A card player? A great showman? An inscrutable tactician? His humility a persona?
Is the Pope that enigmatic, or are these descriptions more revealing of yesterday’s 5,ooh word NYT preview of his visit to America? I ask because the overwhelming thrust of the article actually has to do with how transparent this Pope is. To be grossly reductive, I guess he fits that domestic descriptor: socially conservative and economically liberal. Except, Francis is unusually pragmatic about diverse lifestyles. If he’s doctrinaire, he also doesn’t judge. And when it comes to global capitalism or climate change, his primary emphasis is on excess and myopia. He disdains greed and denial, his compass always aligned with the poor or dispossessed.
Of course, the Pope is extraordinarily savvy when it comes to media and symbolism, and it’s surely not lost on him how much affection he generates with is humility and comfort in his own skin. That said, however, this photo in the Times article, more than anything else, is a reflection of our media culture with its dual obsession with celebrity and spectacle.

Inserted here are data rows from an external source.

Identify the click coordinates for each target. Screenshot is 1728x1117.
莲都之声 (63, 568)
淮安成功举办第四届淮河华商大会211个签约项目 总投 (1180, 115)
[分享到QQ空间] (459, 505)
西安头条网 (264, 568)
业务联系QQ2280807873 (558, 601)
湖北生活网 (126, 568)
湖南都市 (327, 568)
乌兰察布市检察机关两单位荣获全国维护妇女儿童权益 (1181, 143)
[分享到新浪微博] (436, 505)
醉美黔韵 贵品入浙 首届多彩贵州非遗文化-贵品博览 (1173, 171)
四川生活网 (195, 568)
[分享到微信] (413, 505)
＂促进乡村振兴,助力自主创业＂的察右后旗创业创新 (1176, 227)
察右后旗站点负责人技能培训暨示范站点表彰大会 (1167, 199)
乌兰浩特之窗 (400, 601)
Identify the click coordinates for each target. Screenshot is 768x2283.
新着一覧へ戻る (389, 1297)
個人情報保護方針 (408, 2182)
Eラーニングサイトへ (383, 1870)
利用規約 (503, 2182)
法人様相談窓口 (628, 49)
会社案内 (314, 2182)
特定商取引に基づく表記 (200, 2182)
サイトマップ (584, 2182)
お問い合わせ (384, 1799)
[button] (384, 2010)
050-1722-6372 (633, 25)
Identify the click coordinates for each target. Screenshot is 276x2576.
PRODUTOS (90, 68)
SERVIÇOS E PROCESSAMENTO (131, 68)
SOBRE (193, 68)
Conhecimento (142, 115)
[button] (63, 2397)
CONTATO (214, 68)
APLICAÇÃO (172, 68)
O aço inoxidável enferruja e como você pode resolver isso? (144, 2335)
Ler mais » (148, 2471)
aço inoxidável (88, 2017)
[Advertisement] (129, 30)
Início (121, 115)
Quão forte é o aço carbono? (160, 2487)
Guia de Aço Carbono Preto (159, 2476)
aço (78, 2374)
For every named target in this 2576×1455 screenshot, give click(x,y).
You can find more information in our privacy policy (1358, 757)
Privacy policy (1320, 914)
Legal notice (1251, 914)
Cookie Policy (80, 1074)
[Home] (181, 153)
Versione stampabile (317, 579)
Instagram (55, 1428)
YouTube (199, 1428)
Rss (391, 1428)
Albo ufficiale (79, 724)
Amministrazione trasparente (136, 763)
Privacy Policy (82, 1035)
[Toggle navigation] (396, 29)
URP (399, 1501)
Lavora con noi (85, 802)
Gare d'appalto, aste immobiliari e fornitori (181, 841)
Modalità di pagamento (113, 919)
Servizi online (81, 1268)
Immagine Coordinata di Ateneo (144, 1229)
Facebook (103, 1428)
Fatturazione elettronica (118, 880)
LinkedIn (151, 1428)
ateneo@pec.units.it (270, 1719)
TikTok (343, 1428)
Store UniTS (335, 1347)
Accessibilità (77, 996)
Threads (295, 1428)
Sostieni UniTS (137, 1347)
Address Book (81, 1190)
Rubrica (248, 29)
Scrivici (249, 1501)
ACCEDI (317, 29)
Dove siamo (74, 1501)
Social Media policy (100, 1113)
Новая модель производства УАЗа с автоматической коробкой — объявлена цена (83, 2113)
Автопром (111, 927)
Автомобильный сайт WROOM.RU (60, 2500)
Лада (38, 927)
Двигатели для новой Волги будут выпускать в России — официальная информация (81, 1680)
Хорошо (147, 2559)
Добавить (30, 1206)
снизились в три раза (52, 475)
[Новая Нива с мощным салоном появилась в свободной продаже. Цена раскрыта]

I’m not sure where in the Vatican this was taken, but the way the lens fisheyes the ceiling lights, Francis might as well have been standing in front of the Flamingo in Vegas, or making the scene at an L.A. movie premiere. The other vocabulary it plays on is a runway, youngs reaching out for a rockstar, a swanky costume, and less a walk than a sashay. The Pope might be here to drill on two Americas, tolerance, poverty, violence, incarceration and racial and social justice. He may be more interested in bee-lining for the barrios while simply tolerating the halls of power. But for the visual media over the next few days, it’s all Hollywood, baby.